Sunday, October 10, 2010

Smallville - Release the Flying Monkeys

Nearly a decade ago, the first season of Smallville held some promise of being a decent television series. Sadly, albeit not unexpectedly, that idea quickly dissipated with show after show of pointlessly unrequited love and needlessly murderous "villains" who always die at the end of every episode after witnessing one of Clark's powers, something every other character remains completely oblivious to season after season. Despite this, the show somehow managed to maintain an audience for nine years, and now in their tenth and (thankfully) final season the writers are so desperate for ideas they have stooped to, and I'm not making this up, flying monkeys. Yes, you read that correctly.

If you had the misfortune of watching Smallville last night right through to the end (or perhaps you did yourself a favour and just tuned in for the first five minutes and the last fifteen since nothing important ever happens in between), you were rewarded for your optimism that, surely, the show simply has to get better at some point, by baring witness to flying monkeys escaping from the chest of the villain as if he were Azkadallia from Tin Man, though it was a cloud of flying monkeys rather than being released from tattoos on Kathleen Robertson's undeveloped chest.
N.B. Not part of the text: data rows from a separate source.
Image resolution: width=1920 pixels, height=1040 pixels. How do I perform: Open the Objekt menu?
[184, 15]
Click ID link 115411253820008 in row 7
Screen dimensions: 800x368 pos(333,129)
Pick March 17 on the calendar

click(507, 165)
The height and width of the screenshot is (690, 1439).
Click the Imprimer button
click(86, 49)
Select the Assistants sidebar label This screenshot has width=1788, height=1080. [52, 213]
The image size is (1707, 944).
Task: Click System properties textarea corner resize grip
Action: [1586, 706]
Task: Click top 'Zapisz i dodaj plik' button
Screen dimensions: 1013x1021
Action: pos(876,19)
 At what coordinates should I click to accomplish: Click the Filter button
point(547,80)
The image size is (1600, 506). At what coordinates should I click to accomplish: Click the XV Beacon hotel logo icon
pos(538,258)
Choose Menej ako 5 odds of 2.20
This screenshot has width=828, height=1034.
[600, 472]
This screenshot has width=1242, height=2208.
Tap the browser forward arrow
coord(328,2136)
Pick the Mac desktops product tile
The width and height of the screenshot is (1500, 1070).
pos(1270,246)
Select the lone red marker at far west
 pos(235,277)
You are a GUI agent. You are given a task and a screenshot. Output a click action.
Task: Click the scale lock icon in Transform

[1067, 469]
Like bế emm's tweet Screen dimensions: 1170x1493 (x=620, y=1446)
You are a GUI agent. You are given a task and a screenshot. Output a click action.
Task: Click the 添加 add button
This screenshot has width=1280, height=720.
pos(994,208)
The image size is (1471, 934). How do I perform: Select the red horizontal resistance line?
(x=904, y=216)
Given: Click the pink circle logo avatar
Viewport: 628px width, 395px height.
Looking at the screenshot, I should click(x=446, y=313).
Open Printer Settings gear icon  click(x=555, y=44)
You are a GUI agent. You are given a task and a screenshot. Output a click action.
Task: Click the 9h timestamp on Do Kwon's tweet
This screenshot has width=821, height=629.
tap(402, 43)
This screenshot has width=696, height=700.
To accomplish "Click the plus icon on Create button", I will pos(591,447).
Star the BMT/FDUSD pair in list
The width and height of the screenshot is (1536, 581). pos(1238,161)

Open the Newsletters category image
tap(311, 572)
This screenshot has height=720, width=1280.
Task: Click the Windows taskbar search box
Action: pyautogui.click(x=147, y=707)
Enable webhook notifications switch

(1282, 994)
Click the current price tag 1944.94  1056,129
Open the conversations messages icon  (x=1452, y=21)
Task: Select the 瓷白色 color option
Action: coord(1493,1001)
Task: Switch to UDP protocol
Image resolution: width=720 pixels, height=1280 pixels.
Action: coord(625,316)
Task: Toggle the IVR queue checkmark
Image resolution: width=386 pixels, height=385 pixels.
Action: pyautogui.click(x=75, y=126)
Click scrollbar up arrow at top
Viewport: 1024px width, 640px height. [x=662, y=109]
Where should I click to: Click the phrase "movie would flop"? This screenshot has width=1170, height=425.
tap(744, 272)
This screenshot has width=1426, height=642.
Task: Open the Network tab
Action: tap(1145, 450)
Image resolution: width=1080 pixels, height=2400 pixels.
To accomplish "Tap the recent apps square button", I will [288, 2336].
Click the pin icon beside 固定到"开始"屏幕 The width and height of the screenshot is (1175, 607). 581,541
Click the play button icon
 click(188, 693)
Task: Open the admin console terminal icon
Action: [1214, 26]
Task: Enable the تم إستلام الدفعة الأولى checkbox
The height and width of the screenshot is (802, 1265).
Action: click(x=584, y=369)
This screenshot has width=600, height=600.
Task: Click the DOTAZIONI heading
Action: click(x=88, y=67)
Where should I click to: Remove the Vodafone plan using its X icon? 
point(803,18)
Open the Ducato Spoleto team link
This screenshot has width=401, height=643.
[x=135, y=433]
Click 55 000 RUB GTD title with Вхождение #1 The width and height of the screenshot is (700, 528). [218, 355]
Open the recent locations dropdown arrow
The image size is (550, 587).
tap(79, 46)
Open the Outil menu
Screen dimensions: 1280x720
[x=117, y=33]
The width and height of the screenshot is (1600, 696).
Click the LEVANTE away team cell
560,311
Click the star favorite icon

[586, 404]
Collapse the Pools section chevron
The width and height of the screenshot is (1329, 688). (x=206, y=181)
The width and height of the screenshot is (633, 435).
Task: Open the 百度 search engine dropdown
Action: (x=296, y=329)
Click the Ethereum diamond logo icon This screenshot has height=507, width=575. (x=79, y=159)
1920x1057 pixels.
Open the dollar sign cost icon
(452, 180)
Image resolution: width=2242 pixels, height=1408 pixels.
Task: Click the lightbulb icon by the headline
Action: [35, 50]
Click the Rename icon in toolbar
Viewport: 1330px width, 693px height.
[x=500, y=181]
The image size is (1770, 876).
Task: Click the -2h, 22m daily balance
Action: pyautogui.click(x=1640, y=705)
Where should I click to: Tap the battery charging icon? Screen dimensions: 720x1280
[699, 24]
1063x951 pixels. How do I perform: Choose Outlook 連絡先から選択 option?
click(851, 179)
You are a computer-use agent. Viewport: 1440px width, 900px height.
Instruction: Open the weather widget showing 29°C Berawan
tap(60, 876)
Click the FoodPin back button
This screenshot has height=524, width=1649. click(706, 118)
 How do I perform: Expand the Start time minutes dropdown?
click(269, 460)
Pathetic as it sounds, that was the highlight of the show. 

The writers of Smallville seem determined to keep alive the hackneyed conventions of shows from the '70s like The Incredible Hulk by conveniently knocking apparently soft-skulled characters unconscious with minor blows to the head just in time to prevent them from accidentally witnessing the hero save them. Of course, they have to ensure the day isn't saved until the last possible moment, and to that end not just Clark, but his cousin Kara, AKA Supergirl, both wandered around a nightclub searching for Lois because, once again, they forgot that they had x-ray  vision, super-hearing, and can run so fast no-one can see them which should have allowed them to search the entire building in a fraction of a second. This just moments after Kara finished chastising Clark for not being able to control and use all his powers. I guess super-absentmindedness must be one of the most powerful of Kryptonian abilities.   

Normally the writers love using Clark's super-speed, and they utilize it up to a half-dozen times per episode -- though only to change scenes. When it's time to save the day they expect the audience to believe that someone who can move faster than bullets with reactions to match has never learned, after years of watching people die because of his inaction, to not just stand there until after the villain attacks and do something while there's still time to save someone other than a main character who is by this time, of course, unconscious. 

Intelligent writing is clearly Smallville's kryptonite, and now that the series is drawing to a close, I fear for the next classic franchise they intend to similarly ruin.